SET EXERCISE ▸ Please present all of these records as a Markdown table, skipping any blank lines. Use two columns: "No." for the row number and "Record" for the line.

* Start *

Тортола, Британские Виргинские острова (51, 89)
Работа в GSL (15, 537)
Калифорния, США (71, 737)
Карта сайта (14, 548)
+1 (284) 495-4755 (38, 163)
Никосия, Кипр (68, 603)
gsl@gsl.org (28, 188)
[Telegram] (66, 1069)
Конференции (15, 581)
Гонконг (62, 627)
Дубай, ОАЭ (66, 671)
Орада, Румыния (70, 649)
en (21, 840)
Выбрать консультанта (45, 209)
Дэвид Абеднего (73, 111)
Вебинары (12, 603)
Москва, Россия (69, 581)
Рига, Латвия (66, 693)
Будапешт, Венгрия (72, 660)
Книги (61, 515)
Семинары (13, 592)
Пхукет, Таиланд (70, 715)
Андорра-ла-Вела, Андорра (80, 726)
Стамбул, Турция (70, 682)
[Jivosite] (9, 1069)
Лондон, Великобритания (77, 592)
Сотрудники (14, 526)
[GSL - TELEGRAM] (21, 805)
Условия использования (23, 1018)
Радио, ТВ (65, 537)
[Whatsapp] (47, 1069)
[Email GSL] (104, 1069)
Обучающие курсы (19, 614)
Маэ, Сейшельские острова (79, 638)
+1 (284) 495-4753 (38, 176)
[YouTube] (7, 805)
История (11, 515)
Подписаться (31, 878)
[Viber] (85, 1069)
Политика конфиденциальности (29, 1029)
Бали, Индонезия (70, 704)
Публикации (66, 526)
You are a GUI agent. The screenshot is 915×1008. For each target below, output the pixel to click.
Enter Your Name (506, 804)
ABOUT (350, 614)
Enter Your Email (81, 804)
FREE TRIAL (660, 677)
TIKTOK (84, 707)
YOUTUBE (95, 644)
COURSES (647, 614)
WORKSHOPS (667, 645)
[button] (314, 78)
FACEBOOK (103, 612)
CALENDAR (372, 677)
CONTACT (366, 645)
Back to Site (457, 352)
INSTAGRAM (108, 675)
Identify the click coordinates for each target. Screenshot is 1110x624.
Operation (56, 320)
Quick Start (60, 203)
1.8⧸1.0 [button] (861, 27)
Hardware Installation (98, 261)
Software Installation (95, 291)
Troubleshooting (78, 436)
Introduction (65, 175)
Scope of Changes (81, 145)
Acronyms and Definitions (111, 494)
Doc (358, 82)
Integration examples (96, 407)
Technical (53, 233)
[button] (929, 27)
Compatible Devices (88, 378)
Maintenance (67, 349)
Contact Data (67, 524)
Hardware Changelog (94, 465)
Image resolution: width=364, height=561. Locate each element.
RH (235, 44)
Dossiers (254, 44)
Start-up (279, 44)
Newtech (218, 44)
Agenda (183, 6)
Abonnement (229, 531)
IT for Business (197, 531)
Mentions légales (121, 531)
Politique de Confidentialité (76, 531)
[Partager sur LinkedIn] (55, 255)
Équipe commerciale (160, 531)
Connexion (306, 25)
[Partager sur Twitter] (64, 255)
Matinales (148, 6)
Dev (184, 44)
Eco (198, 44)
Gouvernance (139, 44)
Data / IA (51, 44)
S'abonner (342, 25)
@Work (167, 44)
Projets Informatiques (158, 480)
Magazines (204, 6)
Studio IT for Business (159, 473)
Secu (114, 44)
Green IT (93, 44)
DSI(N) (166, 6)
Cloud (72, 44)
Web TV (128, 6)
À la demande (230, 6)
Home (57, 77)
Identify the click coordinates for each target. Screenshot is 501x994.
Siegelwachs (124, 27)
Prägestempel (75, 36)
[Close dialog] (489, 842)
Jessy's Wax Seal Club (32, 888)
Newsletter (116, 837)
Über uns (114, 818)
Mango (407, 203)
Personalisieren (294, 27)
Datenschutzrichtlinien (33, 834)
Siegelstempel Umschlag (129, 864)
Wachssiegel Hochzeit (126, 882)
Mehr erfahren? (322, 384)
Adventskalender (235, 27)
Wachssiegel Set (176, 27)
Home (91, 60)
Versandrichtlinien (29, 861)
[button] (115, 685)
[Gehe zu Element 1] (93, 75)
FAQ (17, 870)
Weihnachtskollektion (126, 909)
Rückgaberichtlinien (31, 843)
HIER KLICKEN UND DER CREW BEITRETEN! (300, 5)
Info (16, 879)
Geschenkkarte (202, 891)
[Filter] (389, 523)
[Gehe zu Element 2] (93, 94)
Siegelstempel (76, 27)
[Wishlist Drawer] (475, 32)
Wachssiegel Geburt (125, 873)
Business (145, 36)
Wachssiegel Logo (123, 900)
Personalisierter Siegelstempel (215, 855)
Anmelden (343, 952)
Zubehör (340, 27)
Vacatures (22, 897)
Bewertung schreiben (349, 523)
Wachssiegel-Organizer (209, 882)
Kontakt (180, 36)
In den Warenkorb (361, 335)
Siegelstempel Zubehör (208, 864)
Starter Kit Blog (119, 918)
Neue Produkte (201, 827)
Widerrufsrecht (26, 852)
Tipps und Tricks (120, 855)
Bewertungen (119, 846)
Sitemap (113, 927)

* End *

CORRECT RESPONSE ▸
| No. | Record |
|---|---|
| 1 | Тортола, Британские Виргинские острова (51, 89) |
| 2 | Работа в GSL (15, 537) |
| 3 | Калифорния, США (71, 737) |
| 4 | Карта сайта (14, 548) |
| 5 | +1 (284) 495-4755 (38, 163) |
| 6 | Никосия, Кипр (68, 603) |
| 7 | gsl@gsl.org (28, 188) |
| 8 | [Telegram] (66, 1069) |
| 9 | Конференции (15, 581) |
| 10 | Гонконг (62, 627) |
| 11 | Дубай, ОАЭ (66, 671) |
| 12 | Орада, Румыния (70, 649) |
| 13 | en (21, 840) |
| 14 | Выбрать консультанта (45, 209) |
| 15 | Дэвид Абеднего (73, 111) |
| 16 | Вебинары (12, 603) |
| 17 | Москва, Россия (69, 581) |
| 18 | Рига, Латвия (66, 693) |
| 19 | Будапешт, Венгрия (72, 660) |
| 20 | Книги (61, 515) |
| 21 | Семинары (13, 592) |
| 22 | Пхукет, Таиланд (70, 715) |
| 23 | Андорра-ла-Вела, Андорра (80, 726) |
| 24 | Стамбул, Турция (70, 682) |
| 25 | [Jivosite] (9, 1069) |
| 26 | Лондон, Великобритания (77, 592) |
| 27 | Сотрудники (14, 526) |
| 28 | [GSL - TELEGRAM] (21, 805) |
| 29 | Условия использования (23, 1018) |
| 30 | Радио, ТВ (65, 537) |
| 31 | [Whatsapp] (47, 1069) |
| 32 | [Email GSL] (104, 1069) |
| 33 | Обучающие курсы (19, 614) |
| 34 | Маэ, Сейшельские острова (79, 638) |
| 35 | +1 (284) 495-4753 (38, 176) |
| 36 | [YouTube] (7, 805) |
| 37 | История (11, 515) |
| 38 | Подписаться (31, 878) |
| 39 | [Viber] (85, 1069) |
| 40 | Политика конфиденциальности (29, 1029) |
| 41 | Бали, Индонезия (70, 704) |
| 42 | Публикации (66, 526) |
| 43 | You are a GUI agent. The screenshot is 915×1008. For each target below, output the pixel to click. |
| 44 | Enter Your Name (506, 804) |
| 45 | ABOUT (350, 614) |
| 46 | Enter Your Email (81, 804) |
| 47 | FREE TRIAL (660, 677) |
| 48 | TIKTOK (84, 707) |
| 49 | YOUTUBE (95, 644) |
| 50 | COURSES (647, 614) |
| 51 | WORKSHOPS (667, 645) |
| 52 | [button] (314, 78) |
| 53 | FACEBOOK (103, 612) |
| 54 | CALENDAR (372, 677) |
| 55 | CONTACT (366, 645) |
| 56 | Back to Site (457, 352) |
| 57 | INSTAGRAM (108, 675) |
| 58 | Identify the click coordinates for each target. Screenshot is 1110x624. |
| 59 | Operation (56, 320) |
| 60 | Quick Start (60, 203) |
| 61 | 1.8⧸1.0 [button] (861, 27) |
| 62 | Hardware Installation (98, 261) |
| 63 | Software Installation (95, 291) |
| 64 | Troubleshooting (78, 436) |
| 65 | Introduction (65, 175) |
| 66 | Scope of Changes (81, 145) |
| 67 | Acronyms and Definitions (111, 494) |
| 68 | Doc (358, 82) |
| 69 | Integration examples (96, 407) |
| 70 | Technical (53, 233) |
| 71 | [button] (929, 27) |
| 72 | Compatible Devices (88, 378) |
| 73 | Maintenance (67, 349) |
| 74 | Contact Data (67, 524) |
| 75 | Hardware Changelog (94, 465) |
| 76 | Image resolution: width=364, height=561. Locate each element. |
| 77 | RH (235, 44) |
| 78 | Dossiers (254, 44) |
| 79 | Start-up (279, 44) |
| 80 | Newtech (218, 44) |
| 81 | Agenda (183, 6) |
| 82 | Abonnement (229, 531) |
| 83 | IT for Business (197, 531) |
| 84 | Mentions légales (121, 531) |
| 85 | Politique de Confidentialité (76, 531) |
| 86 | [Partager sur LinkedIn] (55, 255) |
| 87 | Équipe commerciale (160, 531) |
| 88 | Connexion (306, 25) |
| 89 | [Partager sur Twitter] (64, 255) |
| 90 | Matinales (148, 6) |
| 91 | Dev (184, 44) |
| 92 | Eco (198, 44) |
| 93 | Gouvernance (139, 44) |
| 94 | Data / IA (51, 44) |
| 95 | S'abonner (342, 25) |
| 96 | @Work (167, 44) |
| 97 | Projets Informatiques (158, 480) |
| 98 | Magazines (204, 6) |
| 99 | Studio IT for Business (159, 473) |
| 100 | Secu (114, 44) |
| 101 | Green IT (93, 44) |
| 102 | DSI(N) (166, 6) |
| 103 | Cloud (72, 44) |
| 104 | Web TV (128, 6) |
| 105 | À la demande (230, 6) |
| 106 | Home (57, 77) |
| 107 | Identify the click coordinates for each target. Screenshot is 501x994. |
| 108 | Siegelwachs (124, 27) |
| 109 | Prägestempel (75, 36) |
| 110 | [Close dialog] (489, 842) |
| 111 | Jessy's Wax Seal Club (32, 888) |
| 112 | Newsletter (116, 837) |
| 113 | Über uns (114, 818) |
| 114 | Mango (407, 203) |
| 115 | Personalisieren (294, 27) |
| 116 | Datenschutzrichtlinien (33, 834) |
| 117 | Siegelstempel Umschlag (129, 864) |
| 118 | Wachssiegel Hochzeit (126, 882) |
| 119 | Mehr erfahren? (322, 384) |
| 120 | Adventskalender (235, 27) |
| 121 | Wachssiegel Set (176, 27) |
| 122 | Home (91, 60) |
| 123 | Versandrichtlinien (29, 861) |
| 124 | [button] (115, 685) |
| 125 | [Gehe zu Element 1] (93, 75) |
| 126 | FAQ (17, 870) |
| 127 | Weihnachtskollektion (126, 909) |
| 128 | Rückgaberichtlinien (31, 843) |
| 129 | HIER KLICKEN UND DER CREW BEITRETEN! (300, 5) |
| 130 | Info (16, 879) |
| 131 | Geschenkkarte (202, 891) |
| 132 | [Filter] (389, 523) |
| 133 | [Gehe zu Element 2] (93, 94) |
| 134 | Siegelstempel (76, 27) |
| 135 | [Wishlist Drawer] (475, 32) |
| 136 | Wachssiegel Geburt (125, 873) |
| 137 | Business (145, 36) |
| 138 | Wachssiegel Logo (123, 900) |
| 139 | Personalisierter Siegelstempel (215, 855) |
| 140 | Anmelden (343, 952) |
| 141 | Zubehör (340, 27) |
| 142 | Vacatures (22, 897) |
| 143 | Bewertung schreiben (349, 523) |
| 144 | Wachssiegel-Organizer (209, 882) |
| 145 | Kontakt (180, 36) |
| 146 | In den Warenkorb (361, 335) |
| 147 | Siegelstempel Zubehör (208, 864) |
| 148 | Starter Kit Blog (119, 918) |
| 149 | Neue Produkte (201, 827) |
| 150 | Widerrufsrecht (26, 852) |
| 151 | Tipps und Tricks (120, 855) |
| 152 | Bewertungen (119, 846) |
| 153 | Sitemap (113, 927) |